防禦性思維鏈:結構化推理提升大型語言模型對參考資料損壞的魯棒性
Chain-of-Defensive-Thought: Structured Reasoning Elicits Robustness in Large Language Models against Reference Corruption
April 29, 2025
作者: Wenxiao Wang, Parsa Hosseini, Soheil Feizi
cs.AI
摘要
思維鏈提示法在提升大型語言模型的推理能力方面展現了顯著成效。本研究探討如何利用這些增強後的推理能力,來提高大型語言模型在非純推理任務中的穩健性。具體而言,我們展示了一種名為防禦性思維鏈的簡單方法,僅需提供少量具有結構化防禦性推理的範例作為示範,就能使多種大型語言模型在面對參考資料損壞時表現出顯著提升的穩健性。從實證結果來看,這種方法帶來的改進令人驚嘆,尤其考慮到其簡易性和廣泛適用性。例如,在自然問答任務中,當提供的10個參考資料中有1個受到提示注入攻擊而損壞時,使用標準提示法的GPT-4o準確率從60%驟降至3%。相比之下,採用防禦性思維鏈提示法的GPT-4o則能保持50%的準確率。
English
Chain-of-thought prompting has demonstrated great success in facilitating the
reasoning abilities of large language models. In this work, we explore how
these enhanced reasoning abilities can be exploited to improve the robustness
of large language models in tasks that are not necessarily reasoning-focused.

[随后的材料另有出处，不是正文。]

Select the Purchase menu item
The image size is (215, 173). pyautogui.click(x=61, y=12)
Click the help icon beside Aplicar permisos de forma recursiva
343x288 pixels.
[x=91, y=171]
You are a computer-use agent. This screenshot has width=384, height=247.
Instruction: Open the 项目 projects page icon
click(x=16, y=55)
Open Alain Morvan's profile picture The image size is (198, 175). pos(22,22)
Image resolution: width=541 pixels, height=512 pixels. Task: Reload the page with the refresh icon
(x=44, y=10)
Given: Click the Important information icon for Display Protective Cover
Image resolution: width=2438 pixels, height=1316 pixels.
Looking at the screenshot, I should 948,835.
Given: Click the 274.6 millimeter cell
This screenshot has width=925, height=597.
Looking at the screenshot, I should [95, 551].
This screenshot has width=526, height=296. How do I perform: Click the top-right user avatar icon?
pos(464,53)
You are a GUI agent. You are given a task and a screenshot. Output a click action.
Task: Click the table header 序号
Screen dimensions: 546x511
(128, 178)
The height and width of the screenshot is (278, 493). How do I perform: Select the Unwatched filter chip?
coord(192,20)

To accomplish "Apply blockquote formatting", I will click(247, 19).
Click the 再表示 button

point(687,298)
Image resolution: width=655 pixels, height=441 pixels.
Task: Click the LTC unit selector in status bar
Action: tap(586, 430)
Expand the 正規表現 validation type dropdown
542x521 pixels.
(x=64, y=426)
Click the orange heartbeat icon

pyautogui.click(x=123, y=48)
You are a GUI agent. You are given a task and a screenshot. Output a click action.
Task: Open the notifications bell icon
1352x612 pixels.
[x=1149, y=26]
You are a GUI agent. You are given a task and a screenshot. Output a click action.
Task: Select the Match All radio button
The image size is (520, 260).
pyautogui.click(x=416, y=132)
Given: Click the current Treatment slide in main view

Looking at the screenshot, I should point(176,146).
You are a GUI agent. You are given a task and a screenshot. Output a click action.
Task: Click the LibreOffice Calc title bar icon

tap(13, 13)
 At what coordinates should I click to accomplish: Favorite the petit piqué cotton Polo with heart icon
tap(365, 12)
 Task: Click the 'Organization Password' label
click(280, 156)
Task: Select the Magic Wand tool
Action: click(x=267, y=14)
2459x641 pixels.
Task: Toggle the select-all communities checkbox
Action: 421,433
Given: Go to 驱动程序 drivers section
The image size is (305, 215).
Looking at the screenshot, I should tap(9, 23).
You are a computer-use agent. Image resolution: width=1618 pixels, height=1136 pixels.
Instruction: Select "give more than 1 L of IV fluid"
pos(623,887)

In particular, we show how a wide range of large language models exhibit
significantly improved robustness against reference corruption using a simple
method called chain-of-defensive-thought, where only a few exemplars with
structured and defensive reasoning are provided as demonstrations. Empirically,
the improvements can be astounding, especially given the simplicity and
applicability of the method. For example, in the Natural Questions task, the
accuracy of GPT-4o degrades from 60% to as low as 3% with standard prompting
when 1 out of 10 references provided is corrupted with prompt injection
attacks. In contrast, GPT-4o using chain-of-defensive-thought prompting
maintains an accuracy of 50%.